Early Life
Ann Shulgin was born Laura Ann Gotlieb on March 22, 1931, in Wellington, New Zealand. Her parents, Bernard Gotlieb and Gwen Ormiston, relocated with the family to Europe when Ann was young, and she grew up primarily in the village of Opicina outside the Italian city of Trieste. This multilingual, cosmopolitan upbringing---spanning New Zealand, Italy, and later the United States---gave her a broad cultural perspective that would inform her later work bridging chemistry, psychology, and spirituality.
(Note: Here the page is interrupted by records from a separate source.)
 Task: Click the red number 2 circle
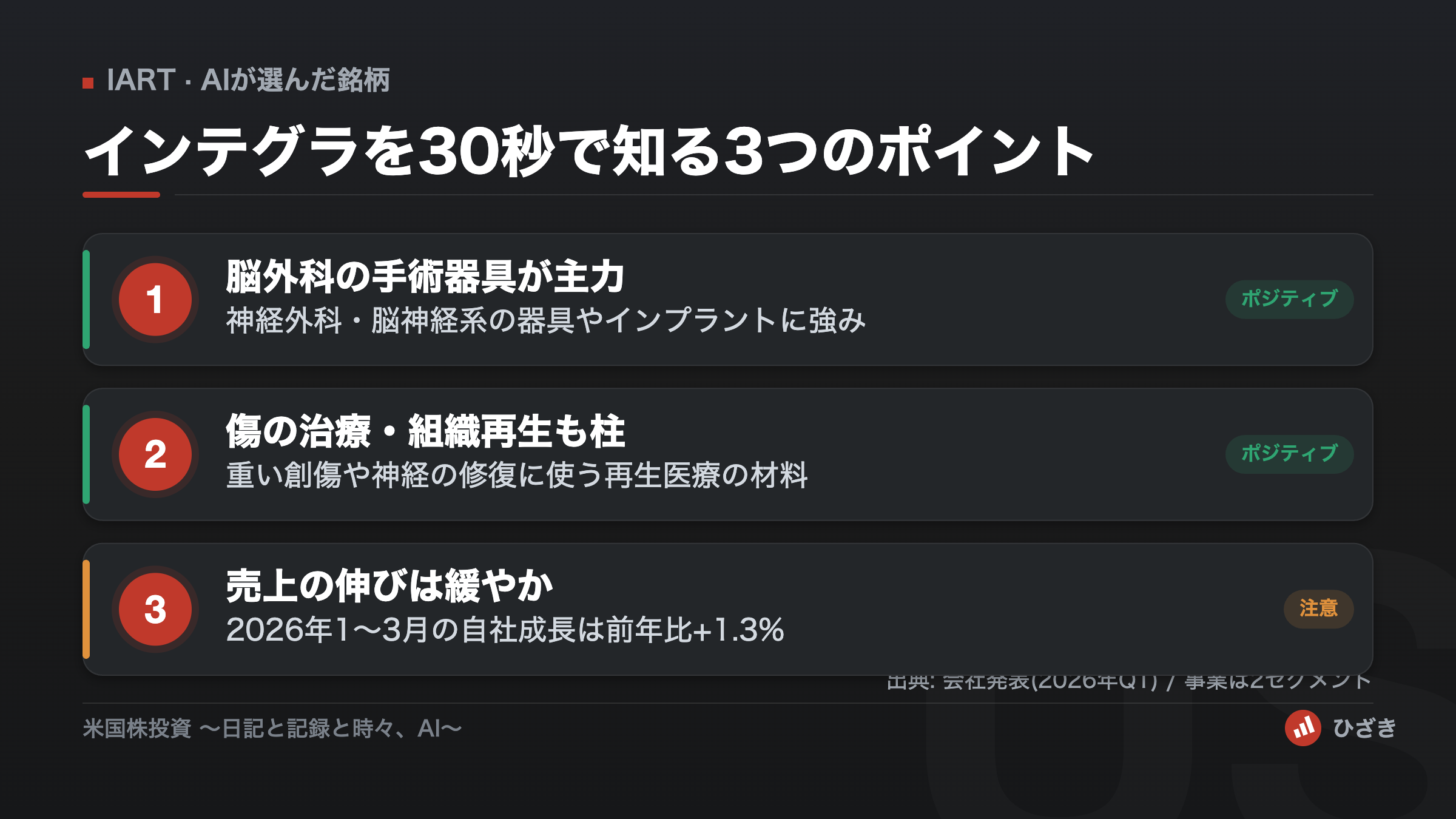click(x=155, y=454)
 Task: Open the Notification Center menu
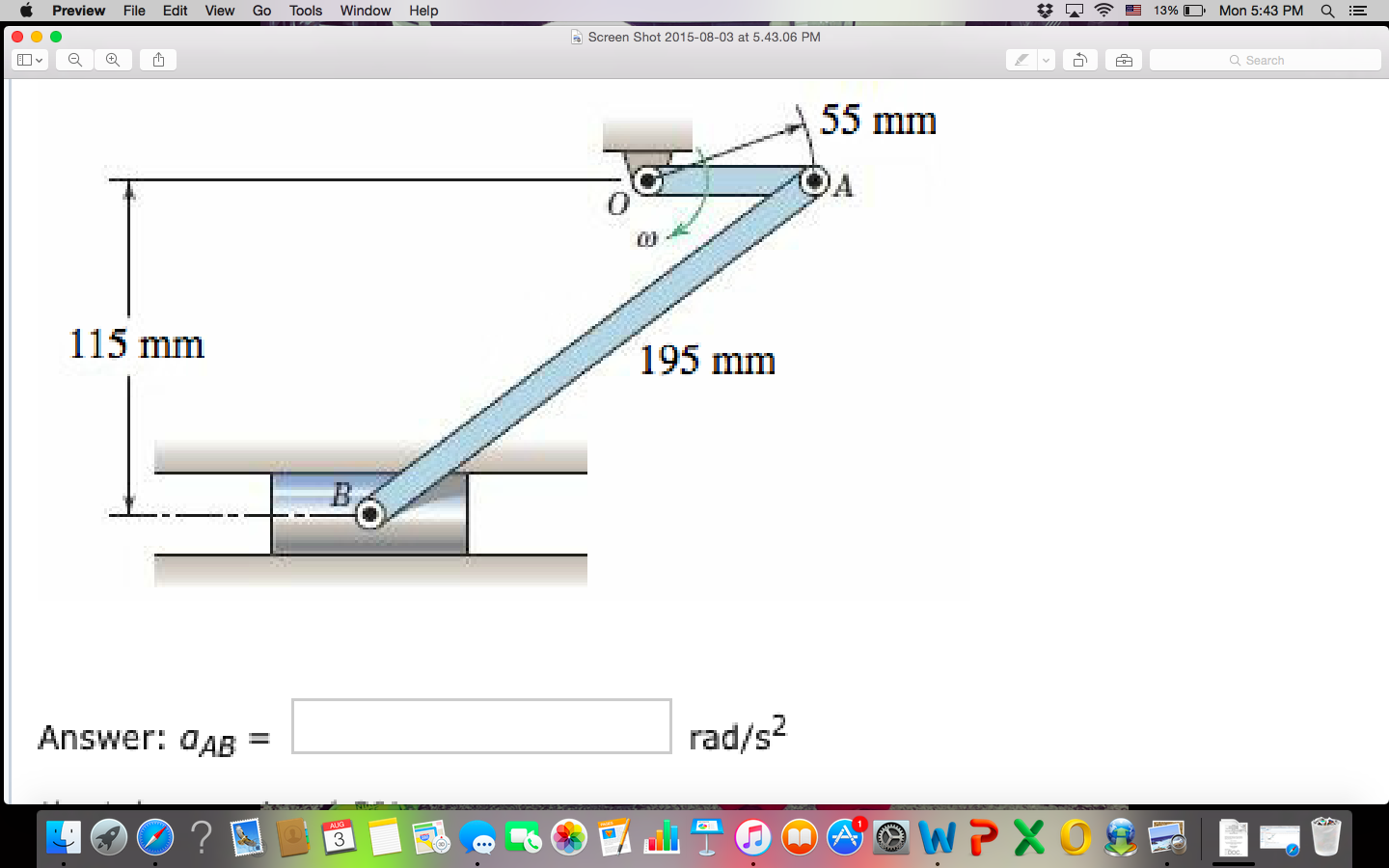coord(1357,11)
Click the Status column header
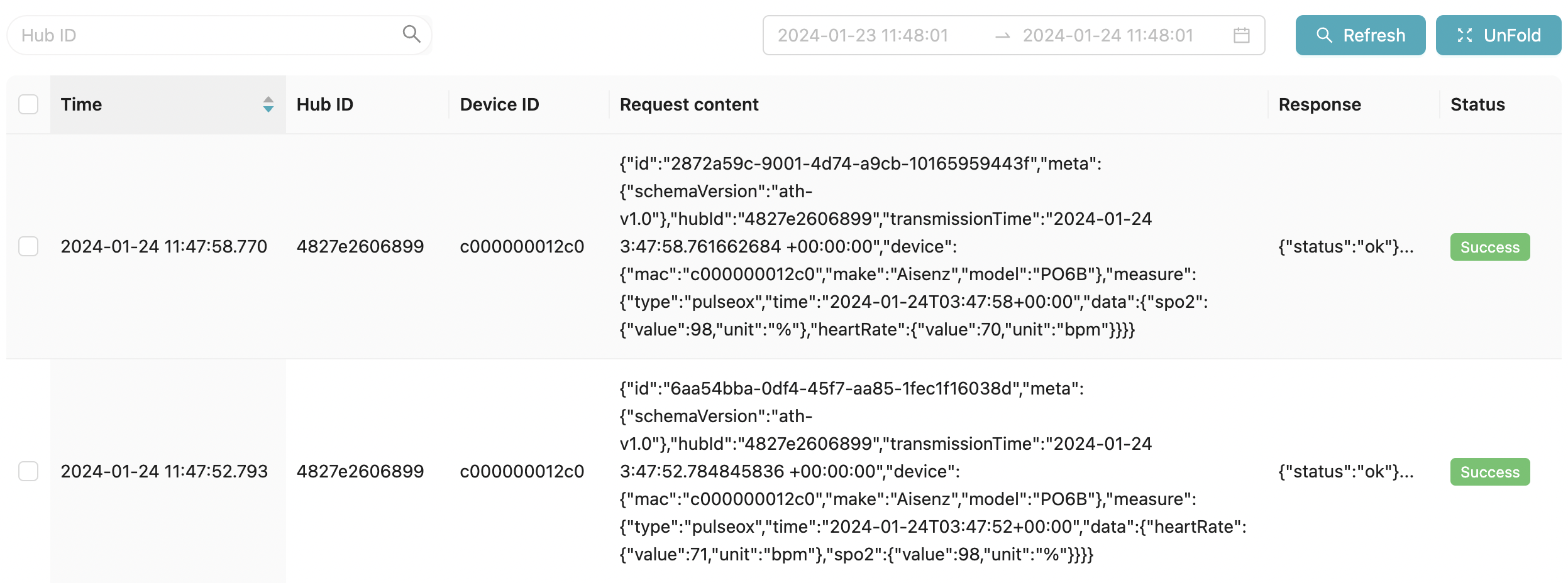The image size is (1568, 583). pos(1477,104)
She eventually settled in the San Francisco Bay Area, where she pursued interests in art, writing, and psychology. Her intellectual life was deeply influenced by the work of Carl Gustav Jung, whose theories of the collective unconscious, the shadow, and individuation became the psychological framework through which she would later interpret psychedelic experience.

Meeting Alexander Shulgin
Ann met Alexander "Sasha" Shulgin in the early 1980s through their mutual interest in psychoactive compounds and consciousness exploration. By this time, Ann had already been exploring psychedelics on her own for years, having first encountered mescaline in the 1960s. Their relationship deepened through shared psychedelic sessions and intellectual partnership. They married in 1981 and settled at the Farm, Sasha's property in Lafayette, California, where his backyard laboratory had already produced dozens of novel molecules.
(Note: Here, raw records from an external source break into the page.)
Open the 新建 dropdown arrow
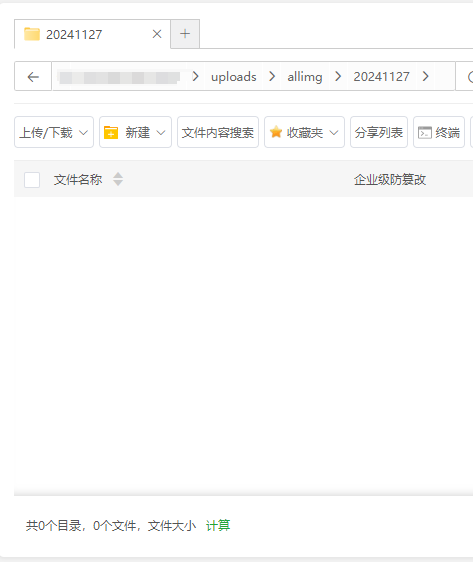The image size is (473, 562). tap(161, 133)
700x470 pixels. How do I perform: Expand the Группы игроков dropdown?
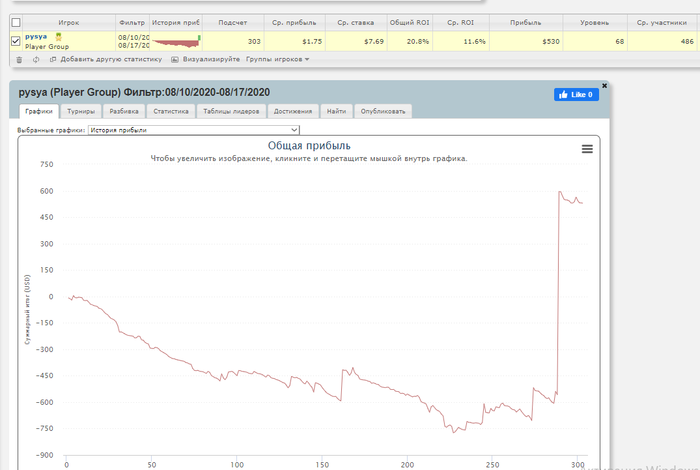[278, 59]
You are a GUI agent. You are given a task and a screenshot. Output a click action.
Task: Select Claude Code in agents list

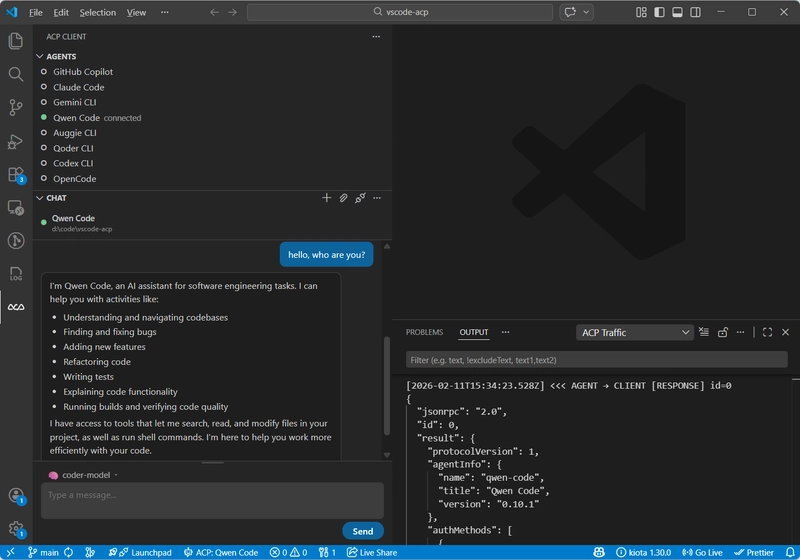[79, 87]
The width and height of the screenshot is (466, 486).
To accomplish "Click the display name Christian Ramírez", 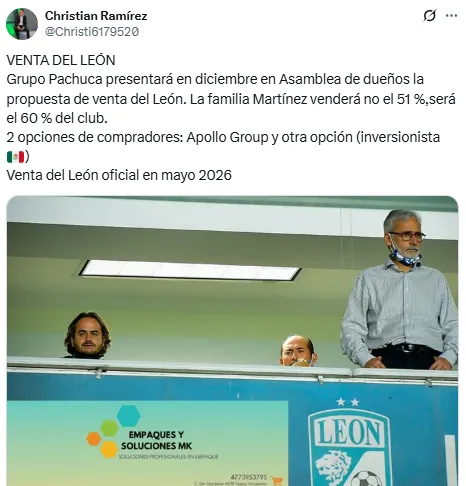I will point(96,16).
The partnership was genuinely collaborative and remarkable for its balance. Sasha brought chemical expertise---he could design, synthesize, and characterize a molecule from scratch. Ann brought psychological insight, literary skill, and the perspective of a practiced therapist. She was not a passive subject in his experiments but an active co-researcher whose observations, interpretations, and critiques shaped the direction of their joint investigations. She participated in testing virtually every compound Sasha created during their years together, contributing detailed phenomenological reports that became an integral part of their published work. Their Thursday evening research group sessions---small gatherings of trusted friends who would test new compounds together---were as much Ann's creation as Sasha's.